◆ **WHAT YOU WILL DO**
(1) Reproduce word for word the part of the text on preventing cavities starting at "You're probably familiar" and ending at "mouth less cavity-prone?".
(2) Carry on the text on preventing cavities from the point where it stops.

───── EXERCISE TEXT

Want to Avoid Cavities? Keep Your Mouth Moist

You're probably familiar with the main ways to prevent cavities: brush your teeth and floss, eat less sugar, and see your dentist for regular cleaning appointments. But there's another way you can decrease your risk of tooth decay. Keeping your mouth moist throughout the day is a great way to keep your tooth enamel in great shape. Here's a closer look.

Why is a moist mouth less cavity-prone?

Cavities are caused by oral bacteria. They feed on sugar and release acids, which eat away at your tooth enamel, forming cavities. The more oral bacteria you have lingering in your mouth, the more cavities you'll develop. Keeping your mouth moist results in more swallowing. When you swallow, you do away with some of the oral bacteria, keeping them at bay. Plus, the presence of more moisture in your mouth helps keep the acids more dilute so they don't cause as much damage.

How can you keep your mouth moist?

There are a few ways to keep your mouth more moist throughout the day. Start by drinking more water. Not only does this increase your saliva production, which helps rinse away oral bacteria, but the water itself helps rinse away sugars and acids. Sipping water slowly throughout the day is better than drinking large quantities a few times per day.

You can also keep your mouth more moist by breathing through your nose rather than through your mouth. If you're experiencing congestion due to allergies, take allergy medications or use nasal strips to clear the congestion so you can breathe through your nose.

──────────
───── ENTRIES SUPPLIED

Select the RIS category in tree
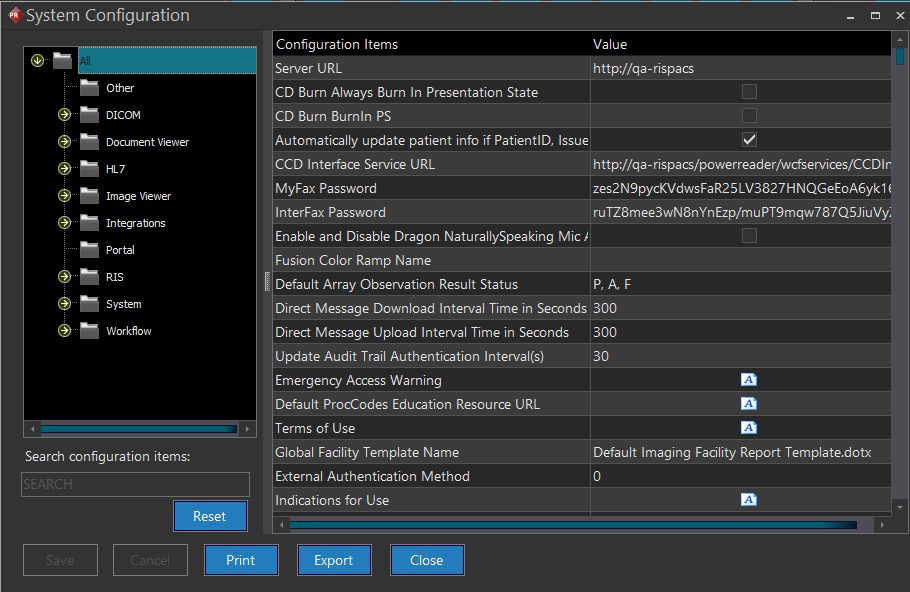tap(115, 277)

──────────
───── ENTRIES SUPPLIED

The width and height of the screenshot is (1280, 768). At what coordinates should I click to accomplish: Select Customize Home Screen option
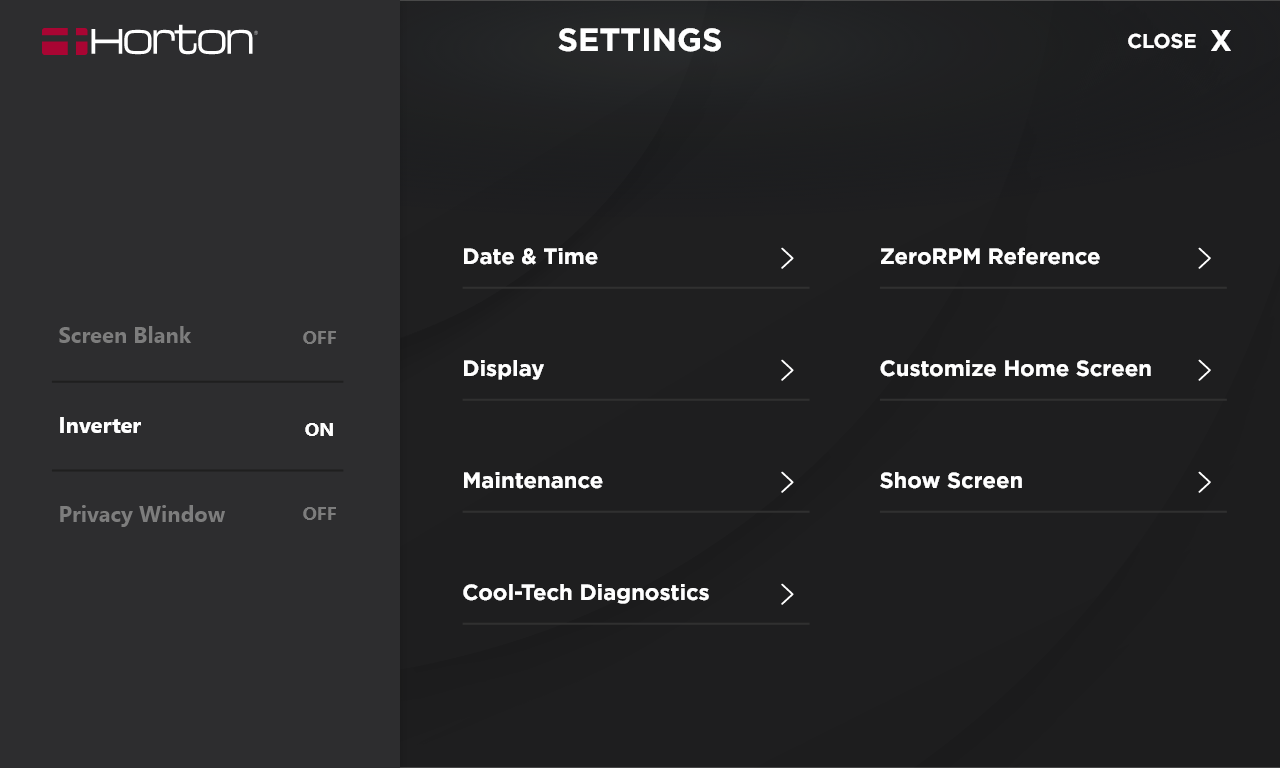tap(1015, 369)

──────────
───── ENTRIES SUPPLIED

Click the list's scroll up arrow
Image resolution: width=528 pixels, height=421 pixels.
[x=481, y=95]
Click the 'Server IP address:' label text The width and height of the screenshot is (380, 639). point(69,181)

──────────

◆ **EXERCISE ANSWERS**
(1)
You're probably familiar with the main ways to prevent cavities: brush your teeth and floss, eat less sugar, and see your dentist for regular cleaning appointments. But there's another way you can decrease your risk of tooth decay. Keeping your mouth moist throughout the day is a great way to keep your tooth enamel in great shape. Here's a closer look.

Why is a moist mouth less cavity-prone?

(2)
Another great way to keep your mouth moist is to chew sugar-free gum throughout the day. This increases saliva production.

Keep water by your bedside so that when you wake up in the middle of the night, you can take a few sips. This goes a long way towards keeping your mouth moist since most people's mouths tend to dry out when they sleep.

What should you do if your mouth seems dry?

If your mouth seems to feel dry even though you're confident you're drinking enough water, then it's important to get to the root of the issue. You may be taking a medication that causes dry mouth as a side effect; talk to your doctor or dentist about adjusting your dose or switching to another medication.

Another possibility is that you're suffering from an autoimmune condition that's affecting your salivary glands. Sjogren's syndrome is one such condition; lupus can also cause this symptom. If autoimmune conditions run in your family or you're suffering from any other symptoms, talk to your doctor or dentist about testing.